**Task to carry out:**
Whatever comes before the line containing "This screenshot has height=315, width=520." stays out; transcribe that line and all that follow to the end of the records exactly, with no pictures.

**Supplied data:**
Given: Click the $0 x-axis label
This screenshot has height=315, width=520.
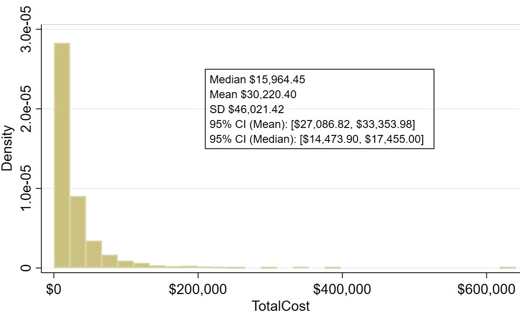Looking at the screenshot, I should pos(54,289).
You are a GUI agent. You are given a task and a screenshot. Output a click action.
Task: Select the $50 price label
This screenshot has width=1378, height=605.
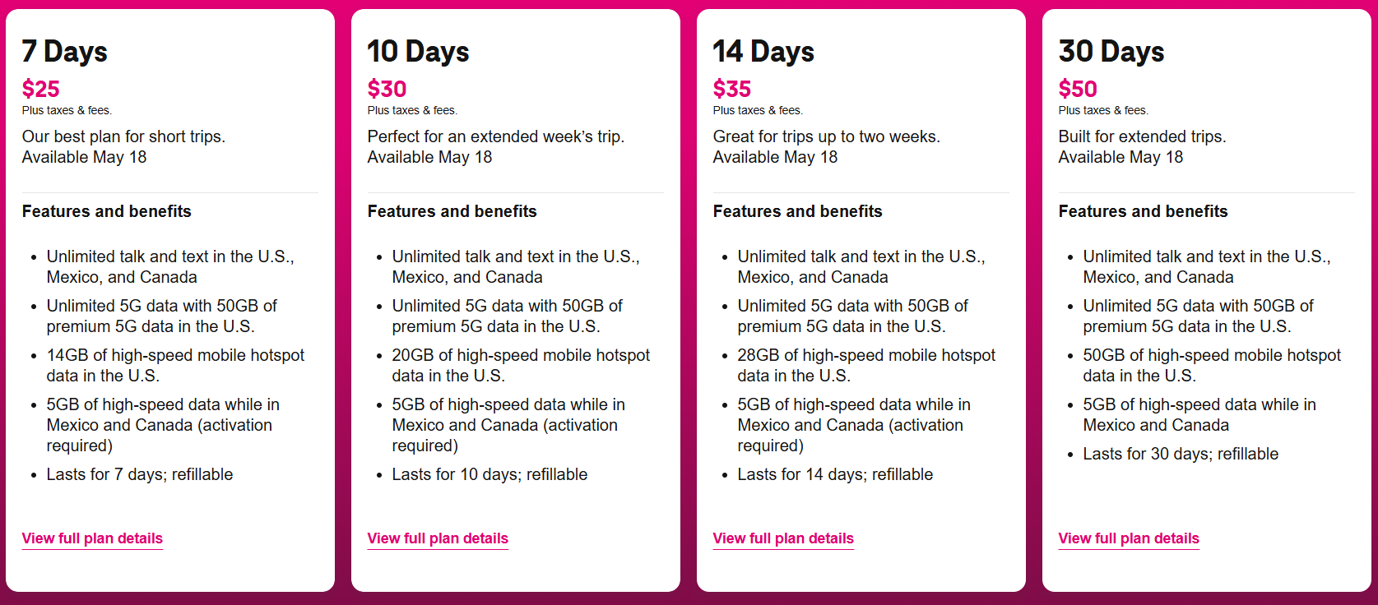[x=1078, y=89]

**Expected answer:**
This screenshot has height=315, width=520.
Looking at the screenshot, I should pos(54,289).
You are a GUI agent. You are given a task and a screenshot. Output a click action.
Task: Select the $50 price label
This screenshot has width=1378, height=605.
[x=1078, y=89]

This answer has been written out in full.